Location
- Pilin, 73000 Rembau, selangor Malaysia

Information
- Type: Secondary school, Boarding school, Sekolah Berasrama Penuh, Mixed-gender education
- Motto: Tekun Bersatu Berjaya Terbilang Zealous Unite Success Distinguished
- Established: 1 October 2009^{[citation needed]}
- School district: Rembau
- Principal: Che Romas Binti Noor
- Grades: Form 1 - Form 5
- Enrollment: Approx. 850
- Classes: Al-Razi, Bandura, Chopin, Da Vinci, Einstein, Frost,
- Language: Malay, English
- Colours: Maroon, Black and White
- Yearbook: Mutiara SEMESRA
- Affiliation: Sekolah Berasrama Penuh, Ministry of Education (Malaysia)
- Houses: Kelana Petra Akhirul Zaman Johan Pahlawan Lela Maharaja
- Website: www.smsainsrembau.blogspot.com

= SMS Rembau =

Sekolah Menengah Sains Rembau (Rembau Science Secondary School; abbreviated SEMESRA) is a co-educational secondary school situated in the district of Rembau and among fully residential schools (Sekolah Berasrama Penuh) in the state of Negeri Sembilan, Malaysia. Established in 2009, the school is widely known as SEMESRA.

In PMR examination on 2013, the school produced 108 straight A's students with GPS 1.0535 to become the third best school in Negeri Sembilan.

On 30 October 2014, SEMESRA was awarded with the Sekolah Berprestasi Tinggi or High Performance School title.

==History==
Sekolah Menengah Sains Rembau, Negeri Sembilan (SEMESRA) was established on 1 October 2009. On 5 January 2010, the first principal, Azam bin Md Atan, registered for duty as the Super Principal of SEMESRA. He was assisted by the Vice Principals; Baharudin Husin (Academics), Azman Awang (Student Affairs), and Roslina Aziz (Co-curriculum). The institution's first intake of students was on 16 November 2009 when 130 Form One students registered.

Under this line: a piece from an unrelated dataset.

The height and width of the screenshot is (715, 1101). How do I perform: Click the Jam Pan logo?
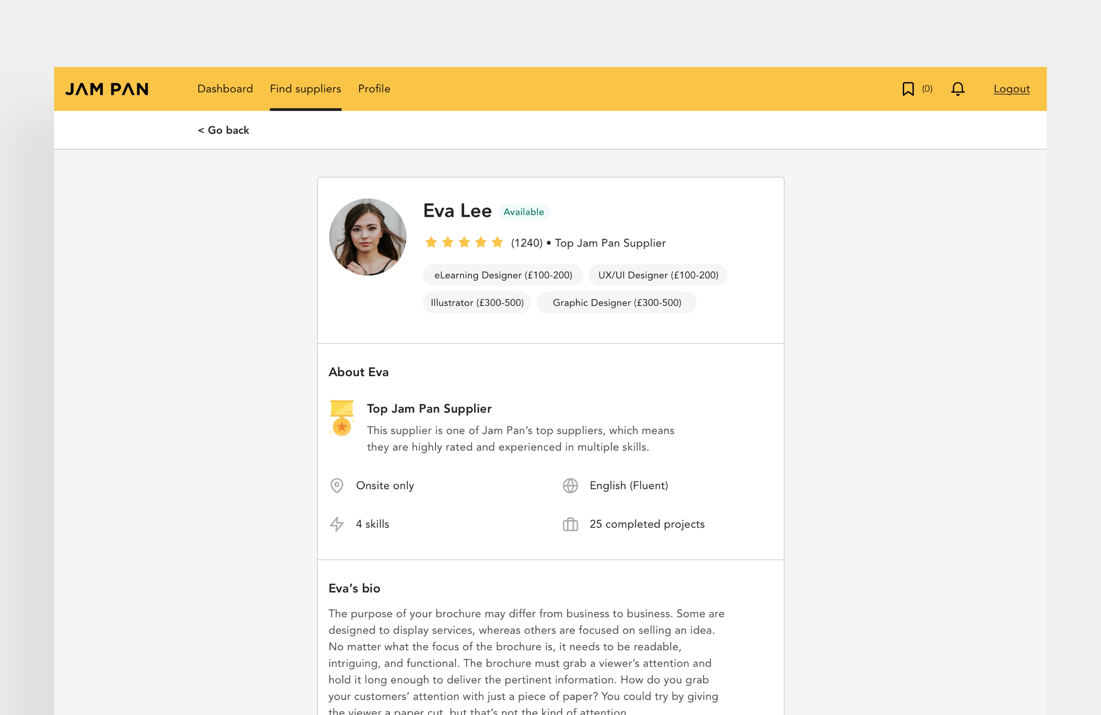tap(107, 89)
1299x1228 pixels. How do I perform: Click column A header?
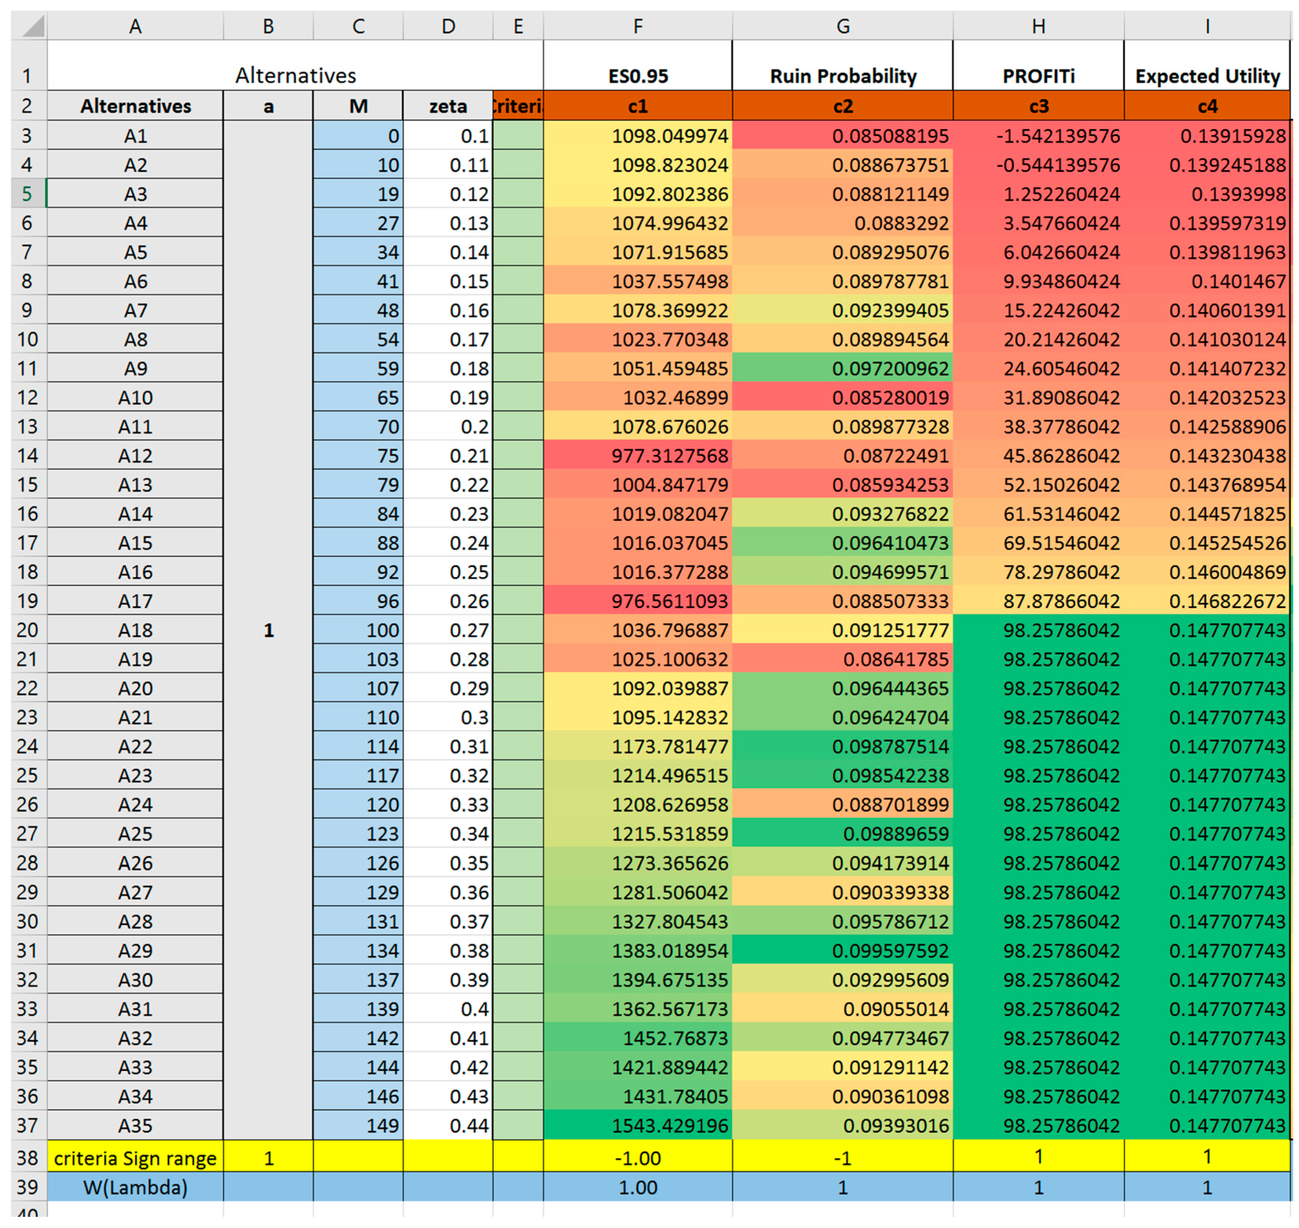pos(135,26)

Now, the school caters to more than 850 students.

In 2011, SEMESRA students sat for their first public examinations, with Extrovert 0913 batch sat for PMR while Valedictorian 1011 batch sat for SPM. The first SPM result sat by Valedictorian 1011 managed to place SEMESRA in the 7th spot nationwide, with a GPS of 1.3006 among other elite schools in the SPM 2011 ranking.

In 2012, with a GPS of 1.0408, 119 out of 150 students received straight A's in the PMR 2011 examinations, allowing SEMESRA to be ranked in the 9th spot nationwide and became the second best school in Negeri Sembilan that year.

SEMESRA was awarded Sekolah Berprestasi Tinggi award on 30 October 2014.

==Location==
The new campus is located opposite to a housing area, Taman Desa Permai Kundur, some 7 km from the North-South Expressway (Pedas-Linggi exit), 12 km from the Rembau town, and 38 km from the town of Seremban.

==Principals==
- 2009–2011: Azam Md Atan
- 2011–2017: Norzila Idris
- 2018–2022: Zainah binti Ahmad Sisman
- 2023–2024: Che' Romas binti Noor
- 2025–present: Narizan binti Mamat

==Bullying Case==
In October 2019, an article written by Hariz Mohd on Malaysiakini reported a bullying case that involved an "Orang Asli" student. It was reported that the student had told their father in early August and on the 29th of August he was brought to Hospital Tuanku Ja'afar where he spent 5 (five) days warded.